Our initial algorithm evaluation had assumed apples-to-apples comparison using the same memory type. HBM uses much less power but it is also much more expensive, making it somewhat impractical. For example an Nvidia Titan V with HBM is just slightly less efficient than the A10 ETHMaster, but at a cost of $3000 it is obviously impractical.
AMD’s Vega cards with HBM are reasonably priced but for some reason produce only 175 kilohash/s/watt. We’re unsure as to what is limiting Vega’s efficiency. Increasing the access size helps (it goes from 61% to 75% bandwidth utilization — see “Results: Hashrate”), but it still burns significant power. We expect the just-announced Radeon VII with >2x the bandwidth to be significantly more efficient.
We estimate that HBM consumes roughly 1/2 the power of GDDR6. If an expensive Ethash ASIC was made using HBM it would calculate more than 1 megahash/s/watt, or around 4x the efficiency of any consumer GPUs.
Q. How much more efficient could a ProgPoW ASIC be?

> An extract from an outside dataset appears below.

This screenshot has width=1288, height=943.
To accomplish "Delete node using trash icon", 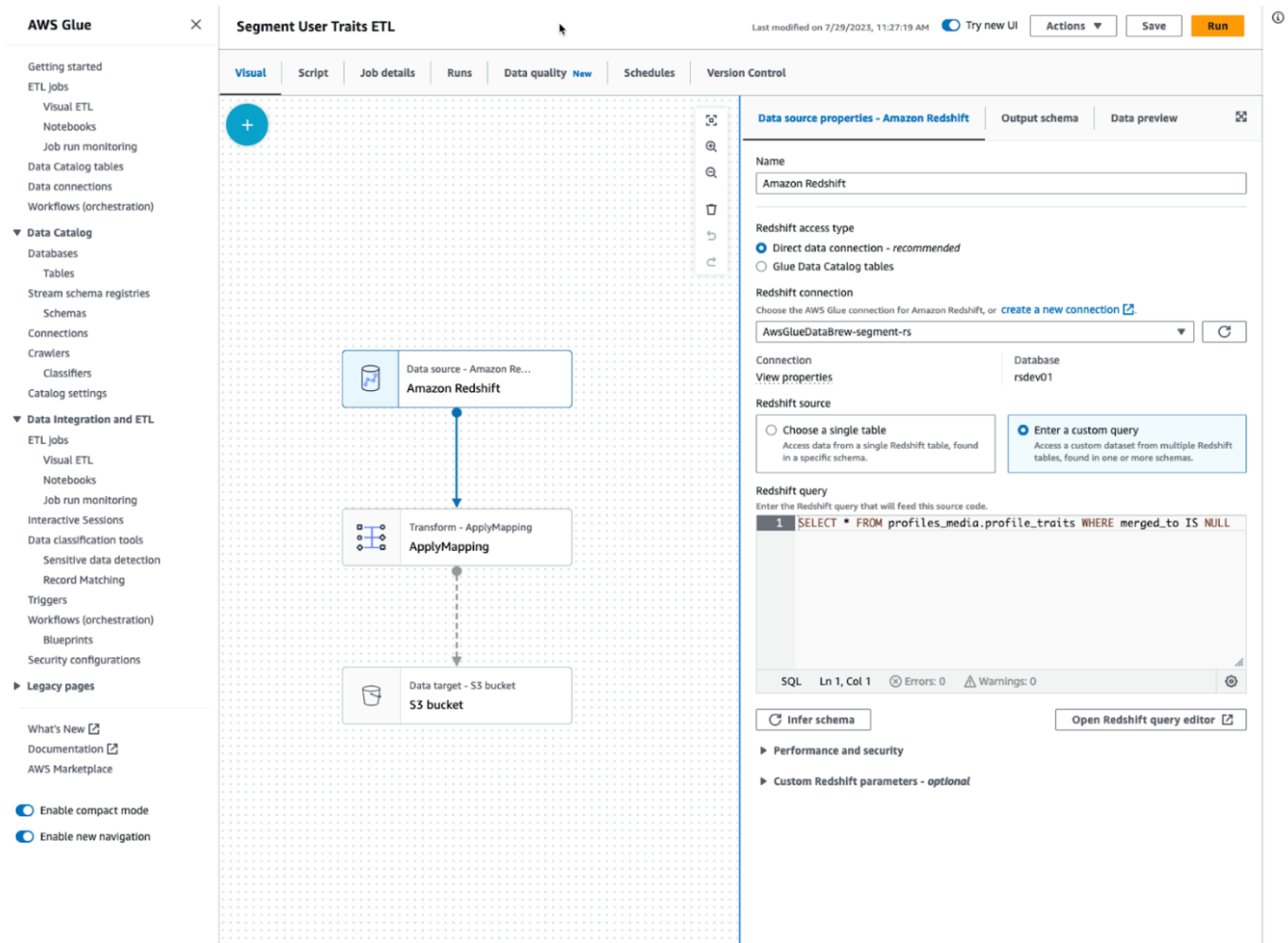I will [x=711, y=209].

ProgPoW is designed to drastically reduce the efficiency gains available to a specialized ASIC. The ProgPoW algorithm requires the following components to execute:
- High bandwidth memory (for DAG access)
- Keccak f800 engine (for the initial/final hashes)
- Large SIMD register file (for the mix state)

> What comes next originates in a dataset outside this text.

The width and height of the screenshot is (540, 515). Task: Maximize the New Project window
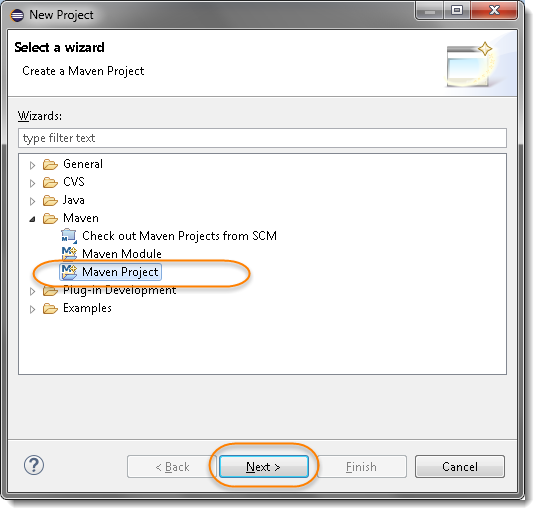[457, 10]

- High throughput SIMD integer math (for the random math)
- High throughput SIMD cache (for the random cache accesses)
The size of the Keccak has been reduced, so it already consumes negligible power on a GPU. An ASIC reducing the power even more makes little difference.
In order to execute the random sequence a ProgPoW ASIC would need to implement something very similar to the compute core within existing GPUs. All the SIMD register access, math calculations, and cache accesses would need to be performed just like on a GPU. It’s true that a ProgPoW ASIC’s ISA could be more closely crafted to exactly match the ProgPoW algorithm, such as removing floating point and adding explicit merge() operations. This specialization would provide a marginal benefit, not an order-of-magnitude benefit.

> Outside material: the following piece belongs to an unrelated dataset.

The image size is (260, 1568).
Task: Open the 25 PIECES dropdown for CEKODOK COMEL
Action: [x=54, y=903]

To be optimistic lets assume that a finely crafted ProgPoW ASIC ISA could remove 1/4 of the compute core’s power consumption. Since the GPU core is much more active when executing ProgPoW we estimate the memory interface consumes roughly 1/3 of the GPU’s power. A ProgPoW ASIC that used GDDR would have a relative power consumption of:
1/3 (memory) * 1 + 2/3 (compute) * 3/4 = 5/6
For a 1.2x advantage.
If the ProgPoW ASIC made use of HBM then the relative power would be:
1/3 (memory) * 1/2 + 2/3 (compute) * 3/4 = 2/3
For a 1.5x advantage.
Q. Could ProgPoW run on an FPGA?
First there are practical issues with running ProgPoW on an FPGA. Since the random program changes every 12.5 minutes a new bitstream needs to be compiled and loaded that often. The tools and infrastructure required to do this generally don’t exist.
Ignoring that issue ProgPoW does not map well to an FPGA. FPGAs can be quite efficient for compute-dense algorithms, such as Keccak or Lyra. These algorithms can see a significant performance increase and power decrease by packing multiple ops into a single clock cycle and running many ops in parallel.
The ProgPoW loop has many cache reads interleaved in the sequence. This drastically reduces what ops can be packed into a single clock cycle or run in parallel, both decreasing the performance and increasing the pipeline length. The increased pipeline length becomes a problem due to the large mix state (16 lanes * 32 regs * 4 bytes = 2 kilobytes). If this large mix state is copied along every pipe stage that is a significant amount of wasted power. If the mix state is stored in a register file the compute core is starting to look a lot like an ASIC’s or GPU’s compute core, and FPGAs are always significantly less efficient than an ASIC.
Q. This has gotten really long. Can you give me a summary?
Our original 2x and 1.2x estimates for Ethash and ProgPoW were assuming apples-to-apples comparison of same memory type. In writing this FAQ we’ve realized it’s important to also include the apples-to-oranges comparison of an ASIC using HBM while most consumer GPUs use GDDR.